Market Snapshot: November 2020
- The US election appears resolved despite Trump’s protests and avoidance of administration handover. Whilst this outcome was not unexpected, it didn’t result in the expected increased equity market volatility.
- COVID-19 is out of control in the US and was at its worst level yet in Europe. Europe has increased lockdowns, and this has had a slowdown effect on its economy.
- Despite that bad COVID news, the best news in a long time came from the announcement of 3 different COVID-19 vaccines showing up to 95% efficacy from their respective stage 3 trials. UK has jumped quickly and will be starting nationwide vaccination in December.
- The positive vaccine news resulted in a potential return to a normal global economy in the foreseeable future and risky markets responded positively including the biggest jump in the Oil price since the pandemic started.
- On the flipside, Gold (often seen as a hedge to bad news) declined by 10% during November.
- At the risk of bringing down the positive tone, the strong November performance from all risky asset classes (equities, property, Oil, Infrastructure), means the expected returns into the future are likely to be subdued.
- Valuations of equity markets around the world are at or near record highs and with cash and bond yields near zero, means long-run expected returns are likely to be single digits.
- Elevated valuations across all asset classes mean portfolios maintain strong multi-strategy diversification and the avoidance of concentrated positions.
Chart 1: Markets produced mostly positive results across all asset classes
Sources: Morningstar Direct
What happened in November?
November 2020 will probably go down as a significant turning point for the world and Australia with a number of significant events.
The US election took centre stage at the start of the month with Donald Trump looking like being re-elected at the end of the US election day holding significant leads in the swing states that were always going to be crucial for victory. But … that was before most of these states had started counting the postal votes which were always going to favour Joe Biden. Of course, we all know what happened next which is Joe Biden won enough electoral college votes to take the presidency from Donald Trump who, at the time of writing, continues to claim (without evidence) he was the winner and that Biden won by voter fraud. Biden will take office in January but until then it appears the handover will be far from smooth and Trump has been disruptive with a number of unusual decisions including his refusal to deal with the US and world’s biggest economic threat, COVID-19. Biden is likely to change the US approach to COVID, which is a positive, and the markets have so far reacted positively to the Biden win (Trump predicted a market crash if Biden won).
November also proved to be the worst month so far for COVID-19 cases in Europe and the third wave in the USA appears out of control. This resulted in some early economic weakness out of Europe as economies lock down and hospitals in the US have their highest ever numbers and, tragically, highest death toll.
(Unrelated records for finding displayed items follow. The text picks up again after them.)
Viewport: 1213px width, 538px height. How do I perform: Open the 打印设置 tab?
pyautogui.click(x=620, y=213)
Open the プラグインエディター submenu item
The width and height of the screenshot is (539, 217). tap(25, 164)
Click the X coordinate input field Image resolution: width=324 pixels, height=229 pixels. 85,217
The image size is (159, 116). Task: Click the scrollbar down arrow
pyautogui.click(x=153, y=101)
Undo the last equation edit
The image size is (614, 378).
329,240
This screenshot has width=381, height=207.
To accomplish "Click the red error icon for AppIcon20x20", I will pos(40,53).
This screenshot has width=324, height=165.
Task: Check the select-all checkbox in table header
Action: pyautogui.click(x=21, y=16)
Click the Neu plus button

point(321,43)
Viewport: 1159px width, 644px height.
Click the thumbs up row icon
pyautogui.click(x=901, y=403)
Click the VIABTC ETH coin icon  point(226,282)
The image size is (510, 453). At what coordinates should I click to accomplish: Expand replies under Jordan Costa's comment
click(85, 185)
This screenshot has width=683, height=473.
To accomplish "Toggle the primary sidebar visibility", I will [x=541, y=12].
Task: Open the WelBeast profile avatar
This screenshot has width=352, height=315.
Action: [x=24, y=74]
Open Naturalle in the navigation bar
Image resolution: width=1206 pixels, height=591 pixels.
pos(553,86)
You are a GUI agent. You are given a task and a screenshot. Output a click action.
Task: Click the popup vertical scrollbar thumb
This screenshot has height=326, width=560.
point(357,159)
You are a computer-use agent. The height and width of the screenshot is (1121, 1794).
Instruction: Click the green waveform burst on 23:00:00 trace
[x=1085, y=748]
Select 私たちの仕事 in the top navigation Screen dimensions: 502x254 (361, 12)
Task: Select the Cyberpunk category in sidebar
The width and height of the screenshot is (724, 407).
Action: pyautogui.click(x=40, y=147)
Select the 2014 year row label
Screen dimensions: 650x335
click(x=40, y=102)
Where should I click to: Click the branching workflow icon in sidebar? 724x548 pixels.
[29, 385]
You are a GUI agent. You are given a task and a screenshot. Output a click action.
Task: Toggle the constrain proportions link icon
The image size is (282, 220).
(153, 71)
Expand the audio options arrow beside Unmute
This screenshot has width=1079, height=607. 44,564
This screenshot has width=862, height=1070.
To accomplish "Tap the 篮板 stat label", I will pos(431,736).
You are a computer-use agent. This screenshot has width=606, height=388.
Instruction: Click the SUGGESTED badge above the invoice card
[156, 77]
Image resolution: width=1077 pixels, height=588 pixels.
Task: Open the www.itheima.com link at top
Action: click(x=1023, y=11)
But … light at the end of the COVID-19 tunnel has appeared with three separate pharmaceutical companies announcing successful trials of their respective vaccines with up to 95% efficacy. The UK has announced their approval for the first of these, which is the Pfizer vaccine, and vaccination looks to be starting in December.
These successful vaccine signs mean there is a possibility of some sort of return to a normal economy in the foreseeable future. Whilst vaccinations are likely to start around the world during the first half of 2021, a return to a normal economy is probably still not likely until at least 2022. Despite that, equity markets responded very strongly with double digit returns in Australia equities, listed property, and global equities. Oil prices, one of the global economy’s bellwethers, surged almost 20% for November whilst the common hedge for disaster, Gold, declined around 10% (in Australian Dollars).
The final major event was the announcement by the Reserve Bank of Australia to reduce its cash rate to a record low 10bps as well as significant quantitative easing (which is really a bond buying program) designed to keep all interest rates low. This was primarily designed to reduce the value of the Australian dollar to aid Australia’s struggling export market as China increases tariffs on Australian good. So far it hasn’t worked as the Australian dollar increased during November from $0.703 USD to $0.734 USD and aided by the high Iron Ore price.
Overall, after a strong returning market in November the market outlook for investors becomes even more challenging. Cash and Bond yields are near zero in Australia and around the world and likely to stay there for some time; Australian and global equity markets continue at or near record high valuation levels as the global economy climbs very slowly out of the depths of recession. Our philosophy of diversification and current strategy that avoids concentrated positions continues under the watchful eye of potential opportunity.